Eine gewisse Gretchen Tilbury behauptet, dass sie ihre Tochter Margaret bei einer sogenannten Jungfrauengeburt empfangen habe. Sie erklärt Jean auch äußerst glaubwürdig, dass sie vor der Schwangerschaft keinen Kontakt zu einem Mann haben konnten, denn sie musste wegen Gelenkrheumatismus 1946 nur unter Frauen im Krankenhaus St. Celia vier Wochen das Bett hüten. Die Heirat mit Howard Tilbury fand statt als das Baby sechs Monate alt war. Jean ist von Gretchen, die als Schneiderin arbeitet, ziemlich fasziniert. Sie mag ihr aufgewecktes Mädchen und auch zu Howard, der als Goldschmied arbeitet, baut Jean im Laufe der Zeit einen guten Kontakt auf. Gretchen und Kind sollen sich auf Kosten der Zeitung einigen Tests im Charing Cross Hospital unterziehen. Ziemlich schnell wird klar, dass Gretchen und Howard eher eine Vernunftehe eingegangen sind, obwohl Howard seine Frau wohl mehr liebt als sie ihn. Es scheint so, als hätte Gretchen, auf deren Gesicht sich oft Melancholie und Trostlosigkeit spiegeln, alles für Margaret getan. Auch wenn Jean den Tilburys allzu nah kommt, bleiben Zweifel. Sie spricht mit einer der Schwestern aus St. Cecilia und erhält so die Kontakte zu den Frauen, die damals mit Gretchen das Zimmer teilten. Als Jean dann die recht unkonventionell als Künstlerin lebende Martha kennenlernt, ahnt sie nicht, dass sie indirekt den Kontakt zwischen Gretchen und Martha wiederherstellt. In dieser Zeit kommen sich Jean und Howard, die ihm sogar von ihrem einstigen Schwangerschaftsabbruch erzählt, sehr nah.

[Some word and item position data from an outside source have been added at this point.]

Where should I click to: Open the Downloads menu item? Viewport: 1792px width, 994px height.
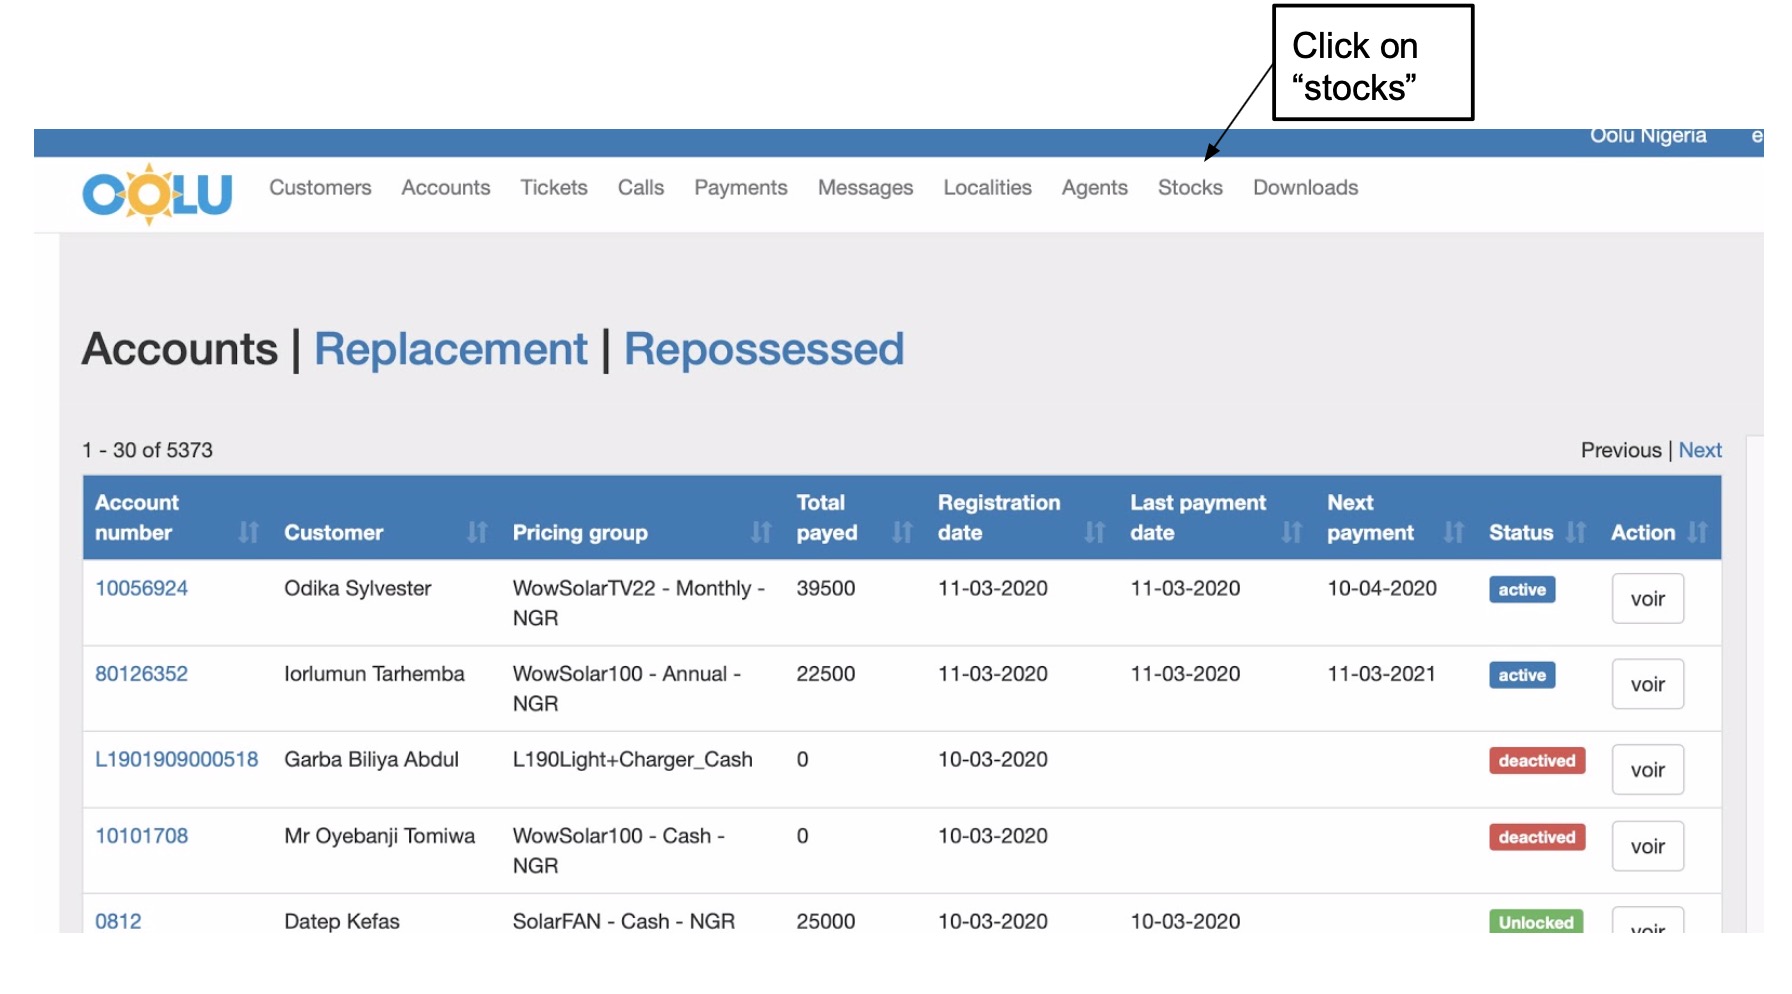1305,188
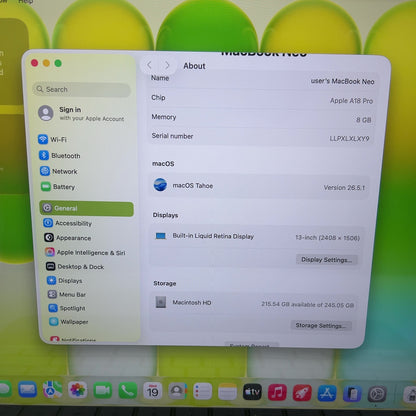Click the Storage Settings button

(x=321, y=325)
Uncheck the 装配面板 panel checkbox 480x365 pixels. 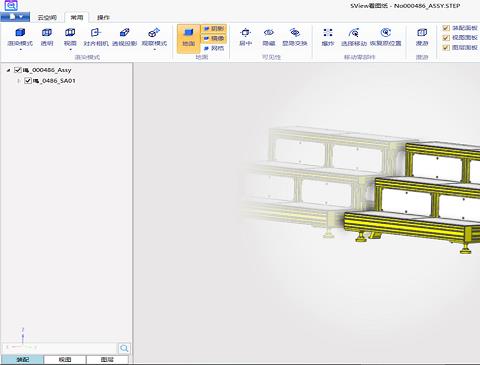coord(446,28)
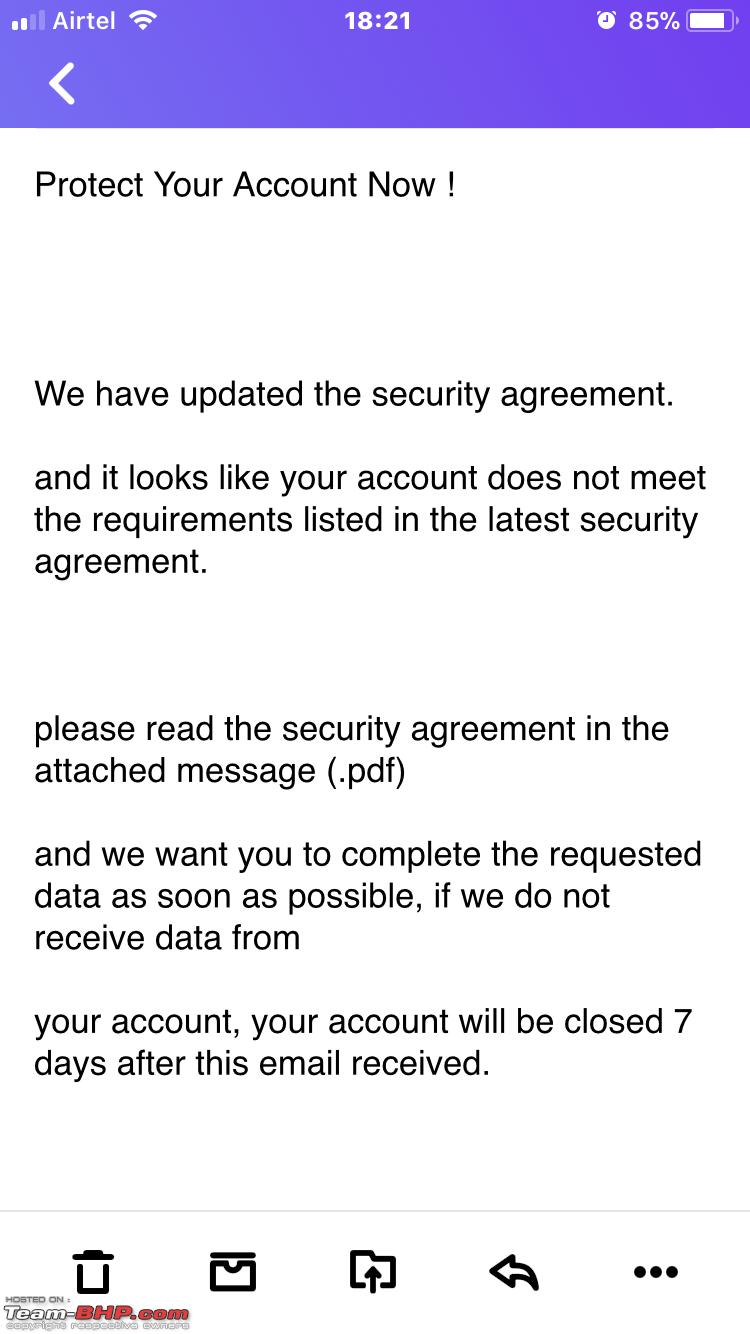
Task: Tap the 18:21 clock in status bar
Action: 377,20
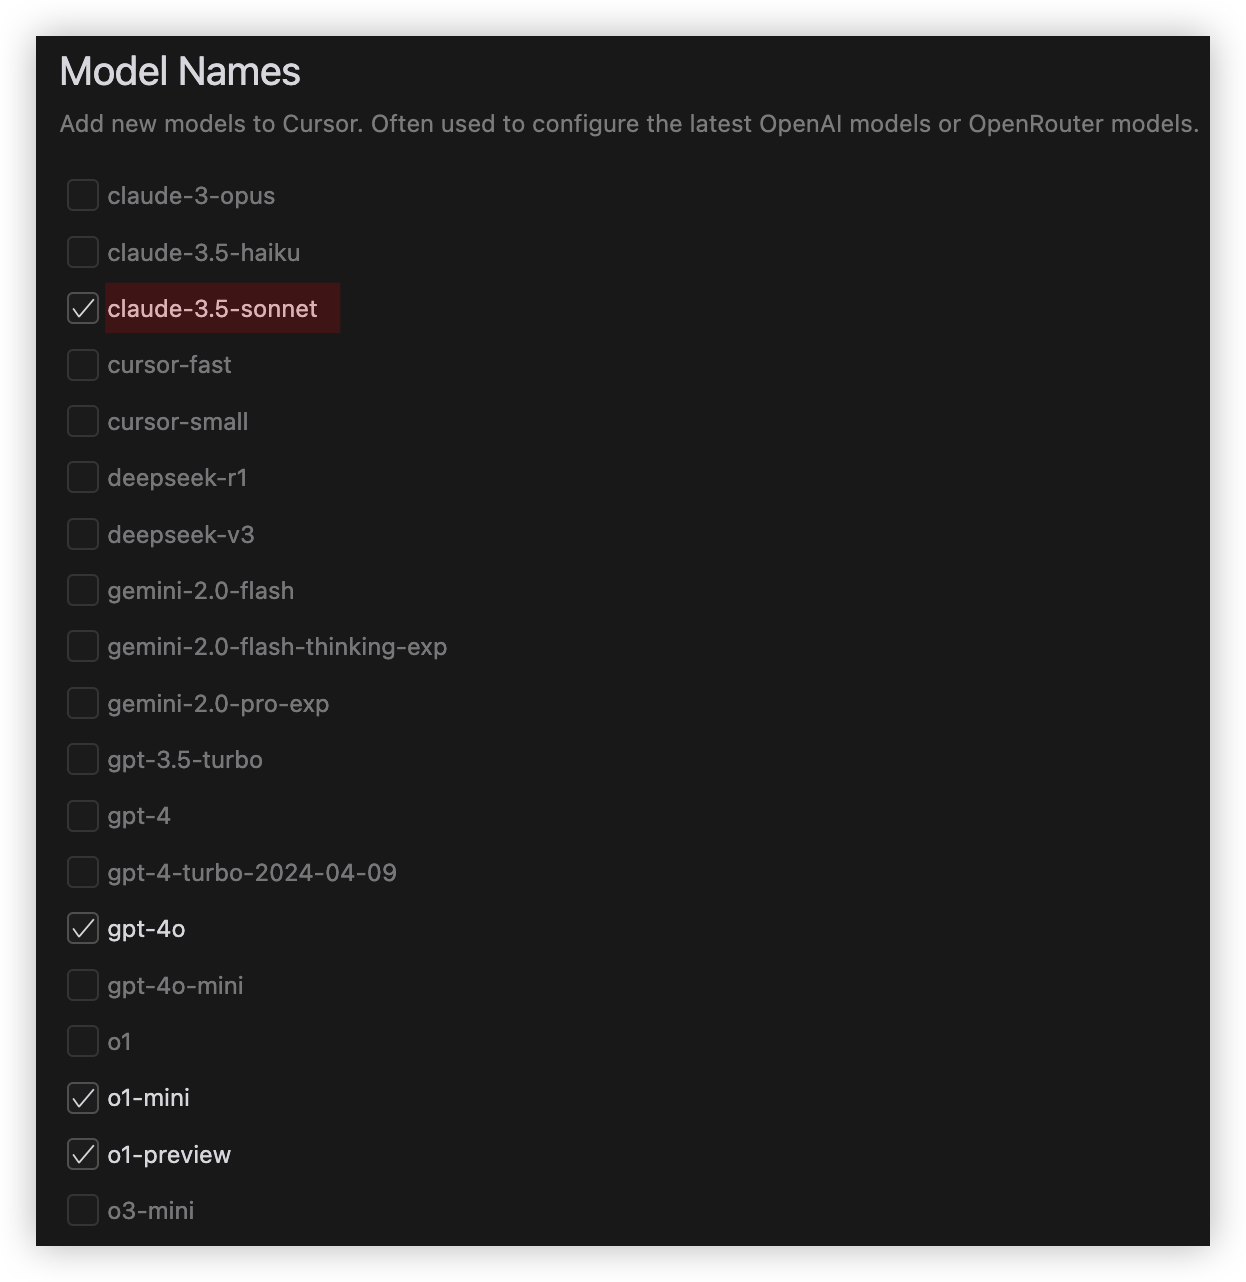
Task: Enable the claude-3-opus model checkbox
Action: 83,196

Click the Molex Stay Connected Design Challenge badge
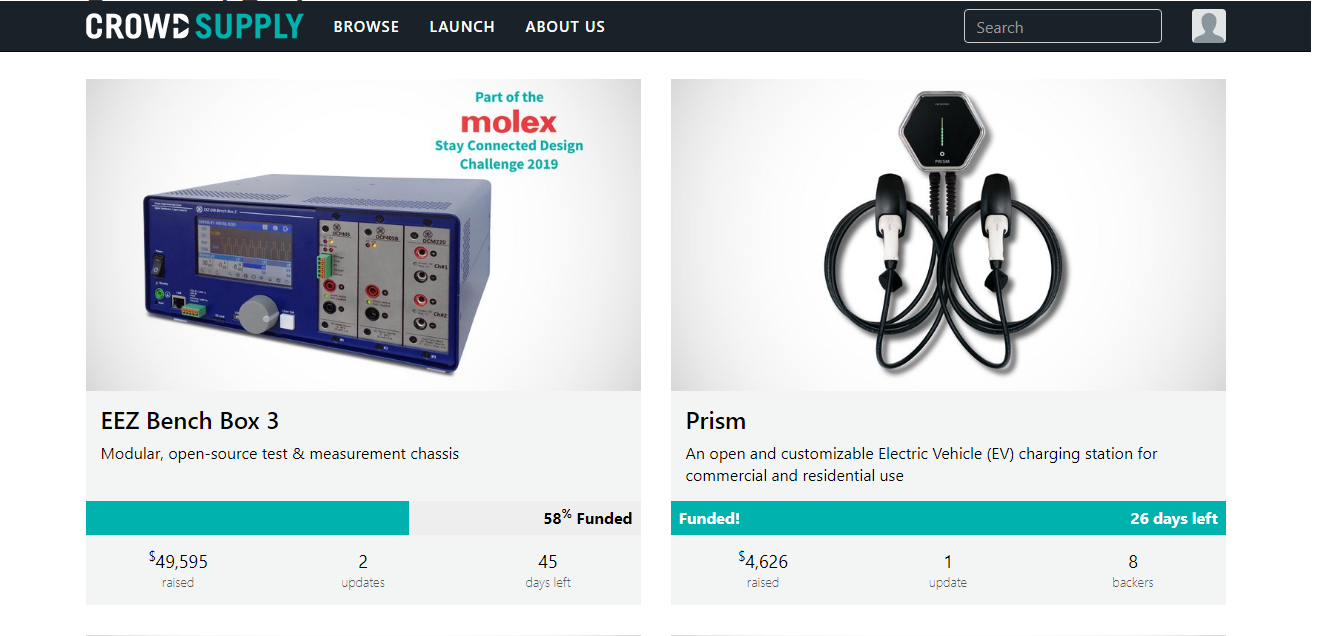(509, 131)
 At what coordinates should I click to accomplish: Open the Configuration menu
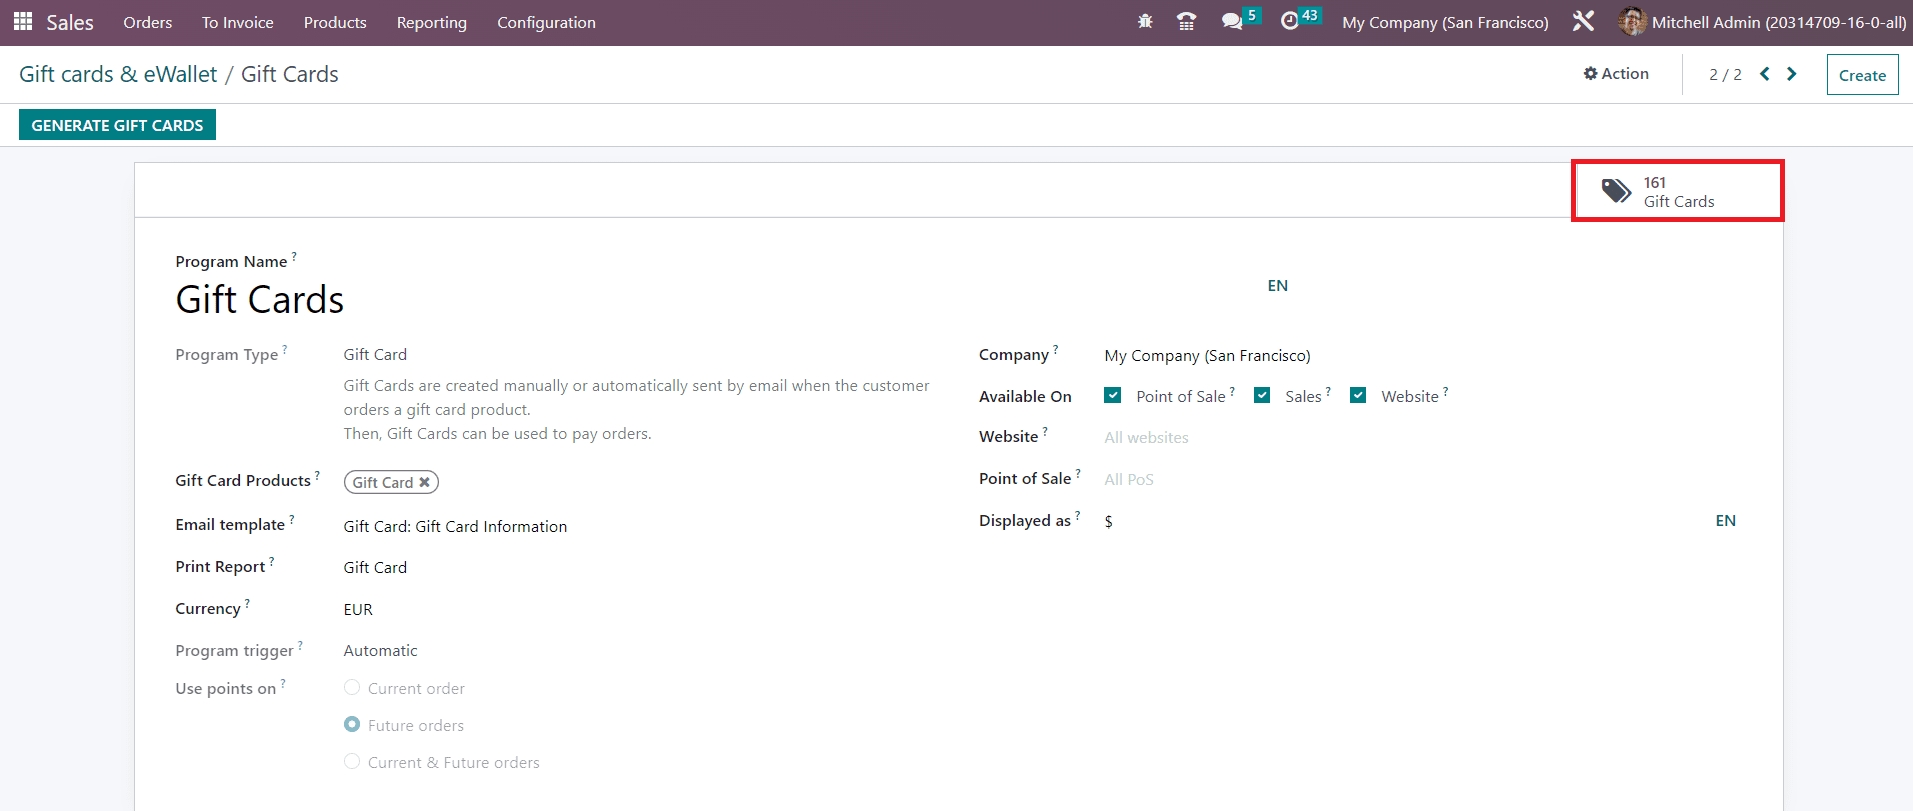[x=546, y=22]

Gretchen jedenfalls entschließt sich dazu, aus ihrer Ehe auszubrechen und mit Martha zusammenzuziehen. Doch auch dies verläuft ziemlich unglücklich, denn Margaret und Martha mögen sich nicht. Und dann stellt sich auch noch heraus, dass Gretchens naive Behauptung von der Jungfrauengeburt nicht nachzuweisen ist.

Clare Chambers Geschichte erinnert zu Beginn an Heinrich von Kleists beeindruckende Novelle „Die Marquise von O“ und somit bleibt nicht offen, ob es eine Jungfrauengeburt gibt oder nicht.
Clare Chambers hat ein fabelhaftes Gespür für den Wandel von Gefühlen, ihr Roman ist vielschichtig und die Figuren sind pointiert. Die Autorin erzählt in immer neuen Wendungen vom Leben der Frauen in England am Ende der 1950er Jahre, den gesellschaftlichen Normen und Zwängen, denen sie sich unterzuordnen hatten, aber auch ihrem Glücksanspruch. Die Engelsstimmen, die Margaret angeblich hört, weisen auf ihre Geburt hin, denn mitnichten existierte eine Empfängnis ohne männliche Beteiligung.